53 Montante Géométrique Indéfinie
Prosper est main- tenant persuade qu’au jeu de pile ou face, ii n’y a aucun avantage a miser sur Face plutôt que sur Pile; il décide donc de jouer jeux poker contre Fabien un grand nombre de coups, en prenant i franc comme mise de base et en disposant d’une somme suffisante, i ooo francs par exemple (s). C’est alors qu’il se tient le raisonnement suivant, auquel, certainement, bien des lecteurs ont songé : a Je mise i franc. Si je gagne, j’empoche, et je continue a miser i franc. Si je perds, mon enjeu sera 2 francs au coup suivant. Et ainsi de suite. Je serai done mathématiquement certain de gagner un franc, tantôt après un coup, tantôt après deux, etc.) Voilà le roman, et voici la réalité.
Pour raisonner sur un cas suffisamment général, nous supposerons que Prosper et Fabien jouent une partie de 100 000 coups.

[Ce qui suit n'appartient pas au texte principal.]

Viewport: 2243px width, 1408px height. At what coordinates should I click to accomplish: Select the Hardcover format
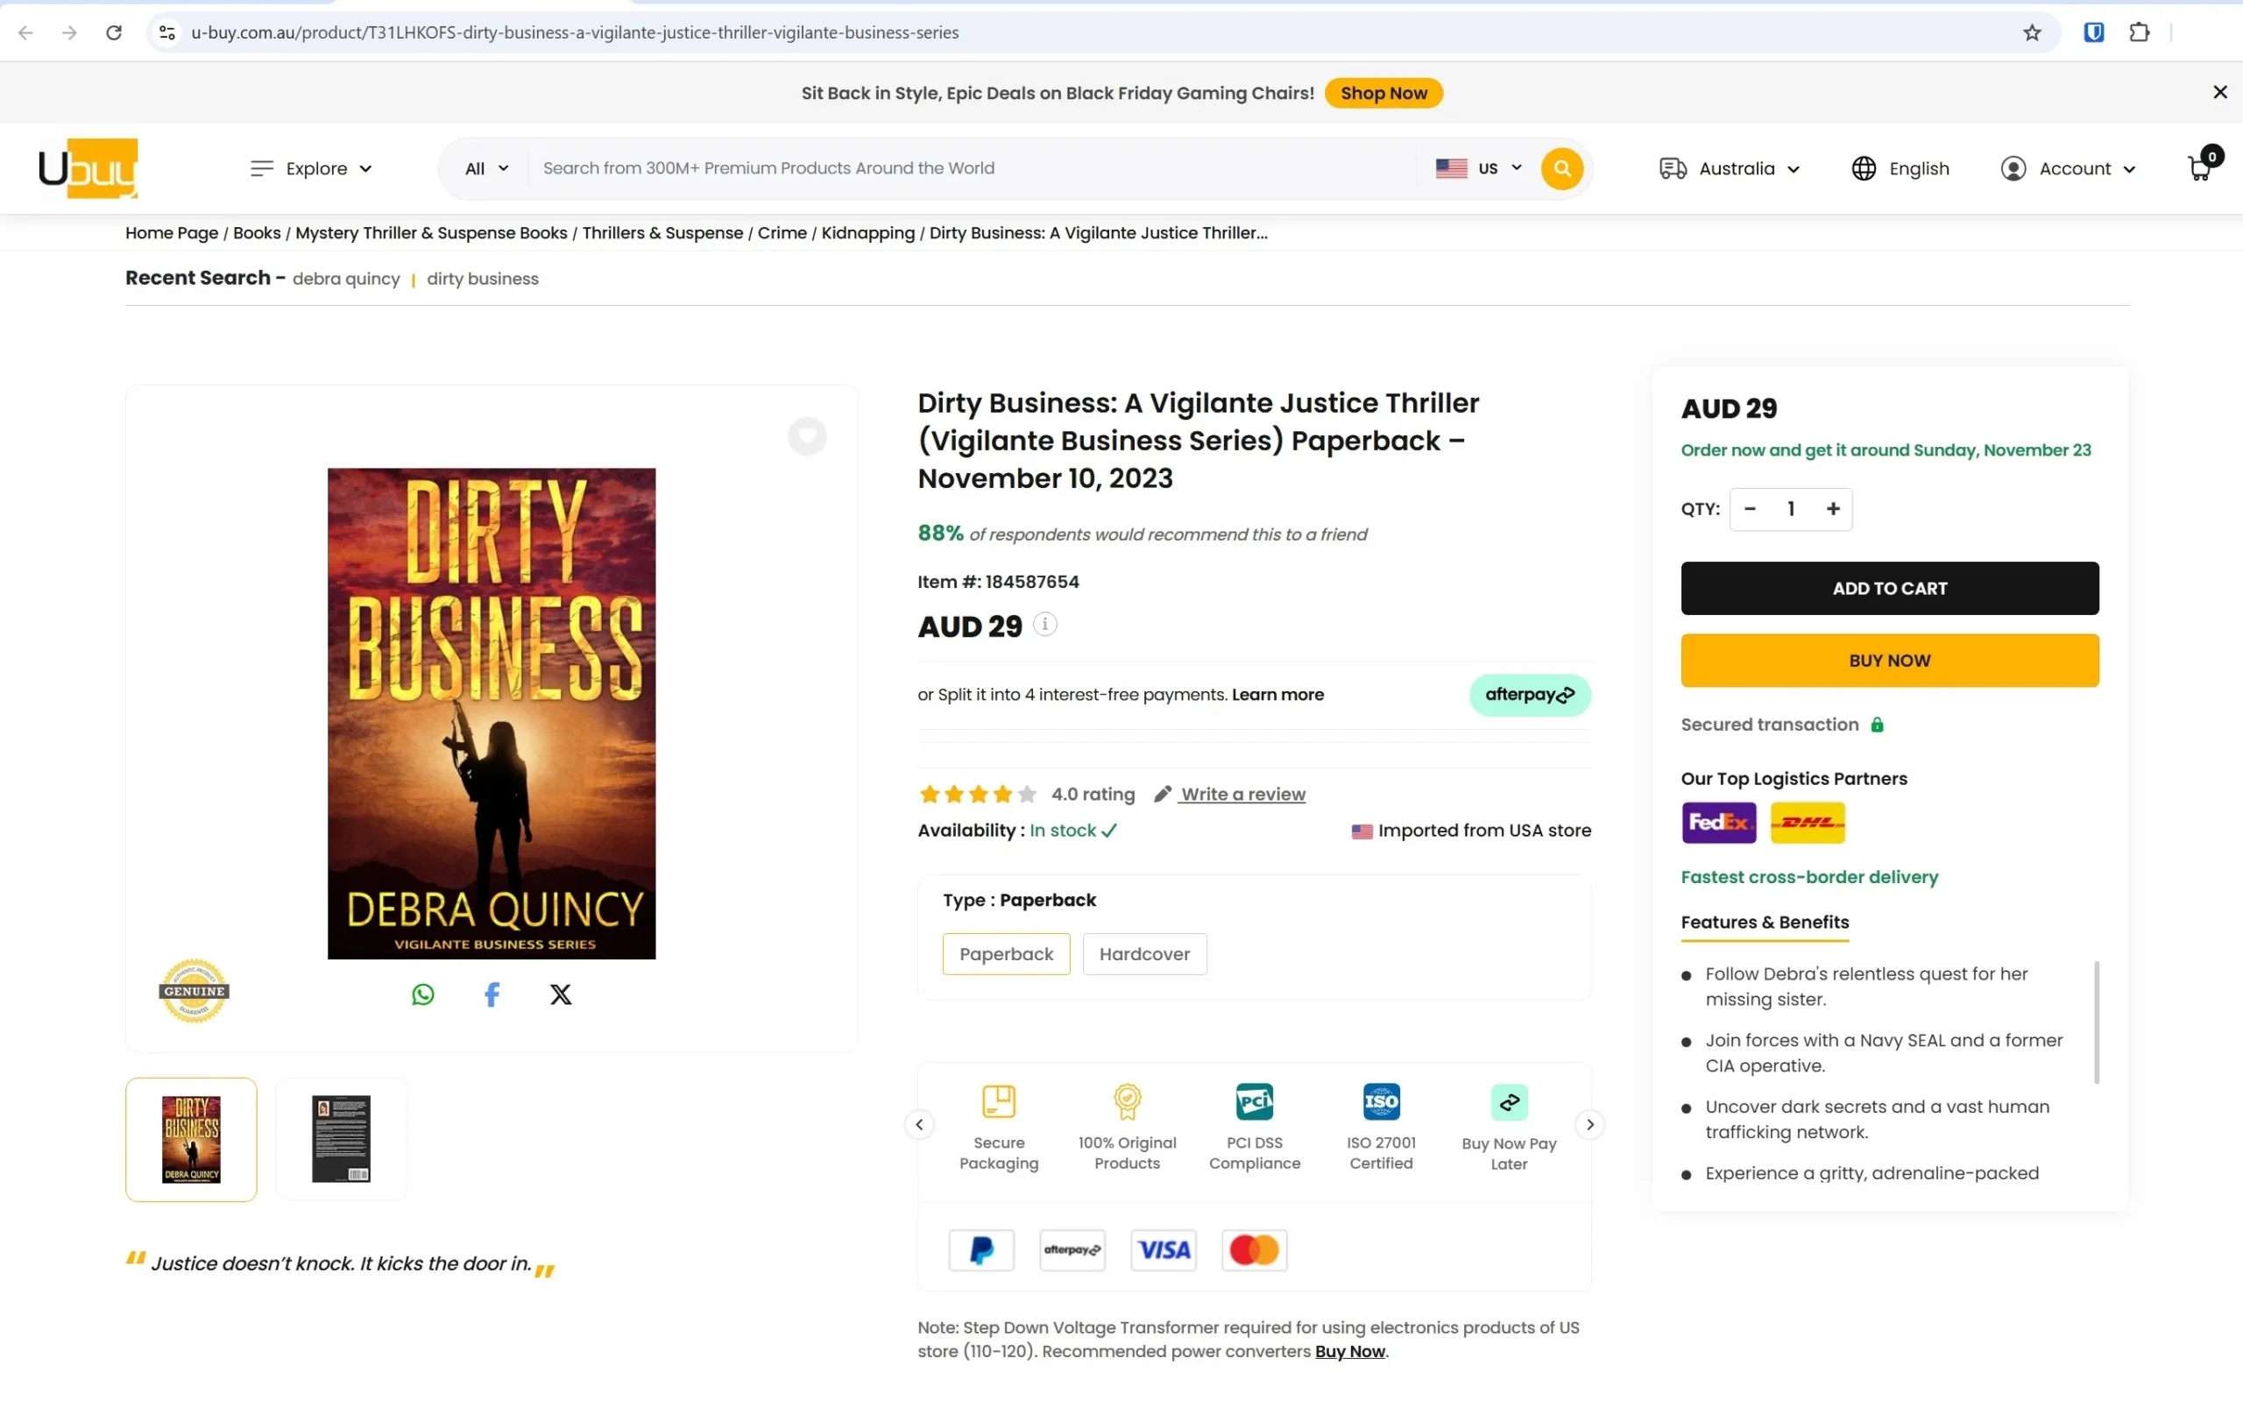pyautogui.click(x=1143, y=954)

Nous commencerons par consulter le tableau des séries, qui a été donné au § 50, et qui permet de calculer sans difficulté les mises de Prosper a chaque coup.

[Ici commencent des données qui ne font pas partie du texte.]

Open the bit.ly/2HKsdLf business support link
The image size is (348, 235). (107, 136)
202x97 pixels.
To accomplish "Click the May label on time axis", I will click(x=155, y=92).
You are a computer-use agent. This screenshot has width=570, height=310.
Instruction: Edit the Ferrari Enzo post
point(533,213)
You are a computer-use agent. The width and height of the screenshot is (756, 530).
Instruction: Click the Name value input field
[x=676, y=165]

Ce tableau dénonce au premier coup d’ceil l’absurdité d’une montante géométrique indéfinie aucun joueur raisonnable n’acceptera de suivre les a caprices du hasard a, qui le contra in diront a jouer tantôt quelques francs, tantôt quelques milliers de francs, ces quciques milliers de francs étant uniquement destinés a a rattraper a un unique franc en danger.
Mais, de plus, ii est aisé de voir que cette montanisme n’avantage nullement Prosper, en nous plaçant naturellement dans le cas oü Fabien est dans une situation de fortune analogue a Ia sienne. La raison en est que le tableau du § 50 ne représente que des moyennes et que, par suite, le plus faible écart peut entrafner Prosper dans des pertes de plusieurs milliers de francs (r).
Nous pressentons en mCme temps que le premier joker poker joueur qui ne pourra pas a tenir le coup a (soit doubler une mise, soit payer Ia mise suivante) sera ruiné ( 54). La montante géométrique indéfinie n’offre audun intérêt par suite de Ia répartition disproportionnel des enjeux certaines mises sont tellement faibles, qu’elles ne produisent que des différences insignifiantes; certaines autres sont tellement considérables, qu’elles corn promettent Ia totalité de Ia cave, d’un seul coup.